By Alexis Leondis and Bei Hu (China Daily) Updated: 2012-04-27 09:42

BlackRock Inc, the largest money manager in the world, plans to start a fund with China Investment Corp, according to a person familiar with the matter.

CIC, China's sovereign-wealth fund, and BlackRock will initially provide capital for the investments, which are to go into Chinese companies and businesses that sell products in China, said the person, who asked to not be identified.

The joint venture will be managed by Liu Erh-fei, who will leave his position as chairman of Bank of America Corp's brokerage operations in China, the person said.

Laurence D. Fink, chairman and chief executive officer of BlackRock, said during a conference call with analysts and investors last year that BlackRock is interested in expanding in Asia. BlackRock, based in New York, had $3.68 trillion in assets under its management by March 31.

"BlackRock is partnering up with one of the biggest sovereign wealth funds, a big name with big connections, someone who will open doors and raise their profile," said Fraser Howie, a Singapore-based managing director at CLSA Asia-Pacific Markets, a unit of the retail banking group Credit Agricole SA.

"CIC is looking to diversify the way it invests, basically tying up with an established partner to try to do more things."

CIC assets

BlackRock, CIC may start investment fund, sources say

Bobbie Collins, a spokeswoman for BlackRock, declined to comment on the possible deal.

Two calls to CIC's public-affairs office in Beijing weren't answered.

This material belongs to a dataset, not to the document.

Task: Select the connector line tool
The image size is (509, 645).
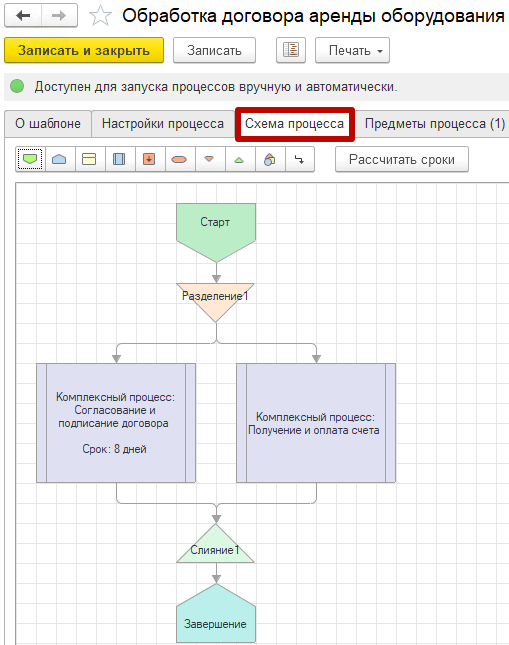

Selena Morris, a spokeswoman for the Charlotte, North Carolina-based Bank of America, didn't immediately return calls.

CIC, which was set up in 2007 with $200 billion from the Ministry of Finance, had $410 billion in assets at the end of 2010, according to its latest annual report.

The fund posted an 11.7 percent return on its overseas investments in 2010, it said in July.

The business newspaper Financial Times reported previously about the possible deal, quoting both Hu Bing, a senior CIC official who spoke about the proposed fund at a conference in Beijing, and unidentified sources who are familiar with the matter.

The fund's primary investments would be into companies that are outside of China and have technologies or resources that are useful to the country, the unidentified people told the Financial Times.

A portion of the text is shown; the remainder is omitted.